Liska, AE (1984) “Pemeriksaan kritis terhadap struktur penyebab Fishbein / Ajzen
model sikap-perilaku, " Psikologi Sosial Quarterly, 47: 61–74. Luce,
RD & Raiffa, H. (1957)Game dan Keputusan, New York: Wiley.
Marsh, RM & Manari, H. (1980) “Teknologi dan ukuran sebagai penentu organisasi
struktur nasional pabrik Jepang, " Ilmu Administrasi Triwulanan, 26: 33–57.
McDonough, FE & Leifer, R. (1983) “Menggunakan struktur simultan untuk mengatasi
halus, " Jurnal Akademi Manajemen, 26: 727–35.
Meyer, JW & Rowan, B. (1978) "Struktur organisasi pendidikan," di UM
Meyer dan Associates, Lingkungan dan Organisasi, San Francisco: Jossey Bass.
Meyer, AD & Starbuck, WH (1992) “Interaksi antara ideologi dan politik di strat-
formasi egy, "dalam K. Roberts (ed.), Tantangan Baru untuk Memahami Organisasi,
New York: Macmillan.
Miles, RE, Snow, CC, & Pfeffer, J. (1974) “Lingkungan-organisasi: Konsep dan
masalah," Hubungan Industri, 13: 244–64.
Miller, D. (1987) "Pembuatan strategi dan struktur: Analisis dan implikasi kinerja,"
Jurnal Akademi Manajemen, 30: 7–32.
Miller, D. & Droge, C. (1986) "Penentu struktur psikologis dan tradisional,"
Ilmu Administrasi Triwulanan, 31: 539–60.
Milliken, F.J. (1987) “Tiga jenis ketidakpastian tentang lingkungan: Status, efek dan
ketidakpastian respon, " Akademi Tinjauan Manajemen, 12: 133–43.
Milliken, FJ (1990) “Memahami dan menafsirkan perubahan lingkungan: Pemeriksaan
interpretasi administrator perguruan tinggi tentang perubahan demografi, " Jurnal
Akademi Manajemen, 33: 42–63. Mingers, J. & Gill, A. (1997)Multimetodologi: Teori dan
Praktek Menggabungkan
Metodologi Ilmu Manajemen, Chichester, Inggris: Wiley.
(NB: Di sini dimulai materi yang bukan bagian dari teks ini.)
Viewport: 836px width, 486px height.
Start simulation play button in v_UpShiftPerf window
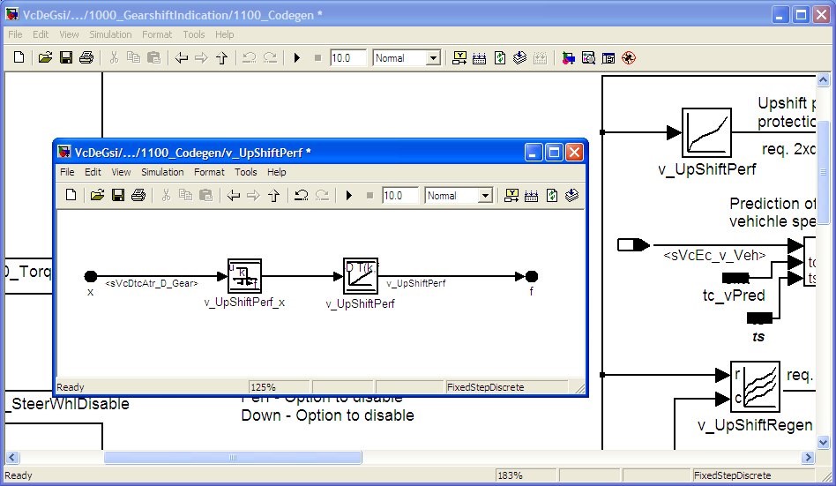[349, 196]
Mintzberg, H. (1979)
Penataan Organisasi: Sintesis Penelitian,
Englewood Cliffs, NJ: Prentice Hall. Mintzberg, H. (1989)Mintzberg tentang Manajemen,
New York: Pers Gratis. Mohr, LB (1971) "Teknologi organisasi dan struktur organisasi,"
Administratif
Science Quarterly, 18: 444–59.
Negandhi, AR & Reimann, BC (1973) “Terkait desentralisasi: Tertutup dan terbuka
perspektif sistem, " Jurnal Akademi Manajemen, 16: 570–82. Nonaka, I. & Takeuchi, H.
(1995)Perusahaan Pencipta Pengetahuan: Bagaimana Bahasa Jepang
Perusahaan Memupuk Kreativitas dan Inovasi untuk Keunggulan Kompetitif, New York:
Oxford University Press.
Nord, WR & Tucker, S. (1987) Menerapkan Inovasi Rutin dan Radikal, Lexington,
KY: Universitas Kentucky Press. Owen, G. (1982)Teori
Game, New York: Pers Akademik.
Pack, MJ (1962) "Penemuan dalam industri aluminium Amerika pascaperang," di RR Nelson
(ed.), Tingkat dan Arah Kegiatan Inventif, Princeton, NJ: Princeton University
Press: 279–98.
Paulson, KS (1980) “Ukuran organisasi, teknologi, dan struktur: Replikasi studi sosial
agen layanan di antara perusahaan ritel kecil, " Jurnal Akademi Manajemen, 23: 341–7.

83
EMERGENCE

Pennings, JM (1973) "Ukuran struktur organisasi: Catatan metodologis,"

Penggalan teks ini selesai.